**REQUIRED WORK:**
Reproduce, character for character, the lines of the records from the one containing "This screenshot has width=1288, height=952." through the one containing "Looking at the screenshot, I should click(44, 107).", including both of those lines.

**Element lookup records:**
▽

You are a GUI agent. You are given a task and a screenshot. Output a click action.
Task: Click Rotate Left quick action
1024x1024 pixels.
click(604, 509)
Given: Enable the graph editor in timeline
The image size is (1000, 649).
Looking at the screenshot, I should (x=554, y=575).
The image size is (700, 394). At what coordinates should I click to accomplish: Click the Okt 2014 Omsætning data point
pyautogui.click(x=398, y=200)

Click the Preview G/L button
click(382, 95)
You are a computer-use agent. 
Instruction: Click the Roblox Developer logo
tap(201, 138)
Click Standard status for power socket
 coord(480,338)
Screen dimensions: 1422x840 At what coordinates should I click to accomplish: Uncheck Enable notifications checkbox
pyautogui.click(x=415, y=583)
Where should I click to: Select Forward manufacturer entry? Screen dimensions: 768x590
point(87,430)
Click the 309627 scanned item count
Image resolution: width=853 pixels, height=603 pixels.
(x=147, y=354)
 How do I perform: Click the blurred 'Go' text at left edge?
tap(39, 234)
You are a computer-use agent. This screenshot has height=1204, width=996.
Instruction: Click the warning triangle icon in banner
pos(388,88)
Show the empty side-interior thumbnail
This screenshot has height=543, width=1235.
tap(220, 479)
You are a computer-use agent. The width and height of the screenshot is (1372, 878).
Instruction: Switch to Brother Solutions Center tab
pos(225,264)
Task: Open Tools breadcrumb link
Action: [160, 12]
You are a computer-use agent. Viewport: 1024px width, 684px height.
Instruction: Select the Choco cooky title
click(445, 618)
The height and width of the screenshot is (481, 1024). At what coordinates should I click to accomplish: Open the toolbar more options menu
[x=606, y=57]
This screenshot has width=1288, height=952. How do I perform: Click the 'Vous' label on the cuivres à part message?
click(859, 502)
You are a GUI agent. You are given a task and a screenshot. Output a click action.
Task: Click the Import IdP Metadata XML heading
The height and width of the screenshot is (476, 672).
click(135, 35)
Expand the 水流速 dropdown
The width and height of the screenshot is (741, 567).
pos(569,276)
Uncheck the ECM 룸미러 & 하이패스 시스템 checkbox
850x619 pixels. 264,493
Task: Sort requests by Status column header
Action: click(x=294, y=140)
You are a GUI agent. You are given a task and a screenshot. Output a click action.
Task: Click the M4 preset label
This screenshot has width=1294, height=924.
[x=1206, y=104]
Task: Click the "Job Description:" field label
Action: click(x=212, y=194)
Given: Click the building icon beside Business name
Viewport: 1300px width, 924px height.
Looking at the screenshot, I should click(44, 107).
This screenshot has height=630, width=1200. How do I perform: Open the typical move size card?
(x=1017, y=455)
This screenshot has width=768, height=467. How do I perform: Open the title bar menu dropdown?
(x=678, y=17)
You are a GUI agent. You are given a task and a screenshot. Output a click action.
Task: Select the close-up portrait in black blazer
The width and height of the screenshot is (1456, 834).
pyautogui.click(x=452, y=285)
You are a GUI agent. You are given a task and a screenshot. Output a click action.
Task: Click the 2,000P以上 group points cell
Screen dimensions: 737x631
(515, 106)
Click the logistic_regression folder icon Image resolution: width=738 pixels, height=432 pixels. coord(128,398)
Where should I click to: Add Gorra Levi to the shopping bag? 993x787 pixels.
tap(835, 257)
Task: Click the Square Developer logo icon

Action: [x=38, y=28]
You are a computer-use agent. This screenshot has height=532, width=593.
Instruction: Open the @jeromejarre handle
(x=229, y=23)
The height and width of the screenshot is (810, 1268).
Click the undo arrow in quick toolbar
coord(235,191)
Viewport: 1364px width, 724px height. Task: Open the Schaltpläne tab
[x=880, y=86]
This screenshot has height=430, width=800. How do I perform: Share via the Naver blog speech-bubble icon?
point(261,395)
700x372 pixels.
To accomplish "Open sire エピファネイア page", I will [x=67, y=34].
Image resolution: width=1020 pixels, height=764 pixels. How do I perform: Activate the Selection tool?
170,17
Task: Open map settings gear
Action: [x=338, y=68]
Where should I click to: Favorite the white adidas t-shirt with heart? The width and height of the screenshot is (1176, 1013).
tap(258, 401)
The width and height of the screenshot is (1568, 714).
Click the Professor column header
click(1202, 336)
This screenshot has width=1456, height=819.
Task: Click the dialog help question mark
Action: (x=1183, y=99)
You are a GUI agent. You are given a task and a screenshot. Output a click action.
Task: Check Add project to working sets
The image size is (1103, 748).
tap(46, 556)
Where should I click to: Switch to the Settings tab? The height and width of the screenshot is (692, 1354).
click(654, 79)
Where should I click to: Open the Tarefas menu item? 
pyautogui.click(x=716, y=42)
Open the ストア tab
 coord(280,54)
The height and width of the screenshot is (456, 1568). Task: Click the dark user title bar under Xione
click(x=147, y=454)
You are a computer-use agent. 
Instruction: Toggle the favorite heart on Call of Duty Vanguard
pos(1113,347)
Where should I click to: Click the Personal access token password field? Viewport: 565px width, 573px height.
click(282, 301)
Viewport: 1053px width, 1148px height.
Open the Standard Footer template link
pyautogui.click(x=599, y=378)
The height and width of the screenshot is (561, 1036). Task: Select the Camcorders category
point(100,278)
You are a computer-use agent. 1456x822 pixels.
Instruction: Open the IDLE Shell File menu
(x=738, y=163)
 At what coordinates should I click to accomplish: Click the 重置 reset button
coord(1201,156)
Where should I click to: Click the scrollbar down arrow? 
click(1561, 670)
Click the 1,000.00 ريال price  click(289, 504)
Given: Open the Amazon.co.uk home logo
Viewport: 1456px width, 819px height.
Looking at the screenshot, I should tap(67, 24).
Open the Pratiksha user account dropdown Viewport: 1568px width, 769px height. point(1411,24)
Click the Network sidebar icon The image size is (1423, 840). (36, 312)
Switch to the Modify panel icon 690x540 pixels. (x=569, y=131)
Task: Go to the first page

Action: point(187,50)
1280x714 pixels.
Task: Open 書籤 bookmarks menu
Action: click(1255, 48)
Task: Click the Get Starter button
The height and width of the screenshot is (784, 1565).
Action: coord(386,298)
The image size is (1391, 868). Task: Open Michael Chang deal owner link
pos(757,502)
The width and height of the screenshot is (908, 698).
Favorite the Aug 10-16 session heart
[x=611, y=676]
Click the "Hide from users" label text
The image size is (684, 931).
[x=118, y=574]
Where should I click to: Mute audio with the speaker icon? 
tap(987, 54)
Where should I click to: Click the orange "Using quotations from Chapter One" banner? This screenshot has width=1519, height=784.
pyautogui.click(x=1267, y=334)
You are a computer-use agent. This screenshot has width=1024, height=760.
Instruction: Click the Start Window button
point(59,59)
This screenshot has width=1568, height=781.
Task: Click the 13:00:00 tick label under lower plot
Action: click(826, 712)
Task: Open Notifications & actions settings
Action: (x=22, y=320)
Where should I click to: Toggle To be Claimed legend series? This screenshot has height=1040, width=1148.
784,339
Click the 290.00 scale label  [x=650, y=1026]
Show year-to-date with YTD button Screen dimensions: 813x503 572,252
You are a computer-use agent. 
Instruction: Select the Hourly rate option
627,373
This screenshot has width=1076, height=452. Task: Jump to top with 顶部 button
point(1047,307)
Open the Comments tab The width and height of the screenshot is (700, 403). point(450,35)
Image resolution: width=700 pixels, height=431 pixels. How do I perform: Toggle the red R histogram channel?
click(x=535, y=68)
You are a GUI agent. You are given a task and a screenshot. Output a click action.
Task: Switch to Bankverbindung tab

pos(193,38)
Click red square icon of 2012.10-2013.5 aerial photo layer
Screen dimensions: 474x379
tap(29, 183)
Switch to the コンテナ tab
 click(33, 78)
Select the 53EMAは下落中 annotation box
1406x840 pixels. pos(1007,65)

△

**REPLY TO THE EXERCISE:**
This screenshot has width=1288, height=952. How do I perform: Click the 'Vous' label on the cuivres à part message?
click(859, 502)
You are a GUI agent. You are given a task and a screenshot. Output a click action.
Task: Click the Import IdP Metadata XML heading
The height and width of the screenshot is (476, 672).
click(135, 35)
Expand the 水流速 dropdown
The width and height of the screenshot is (741, 567).
pos(569,276)
Uncheck the ECM 룸미러 & 하이패스 시스템 checkbox
850x619 pixels. 264,493
Task: Sort requests by Status column header
Action: click(x=294, y=140)
You are a GUI agent. You are given a task and a screenshot. Output a click action.
Task: Click the M4 preset label
This screenshot has width=1294, height=924.
[x=1206, y=104]
Task: Click the "Job Description:" field label
Action: click(x=212, y=194)
Given: Click the building icon beside Business name
Viewport: 1300px width, 924px height.
Looking at the screenshot, I should click(44, 107).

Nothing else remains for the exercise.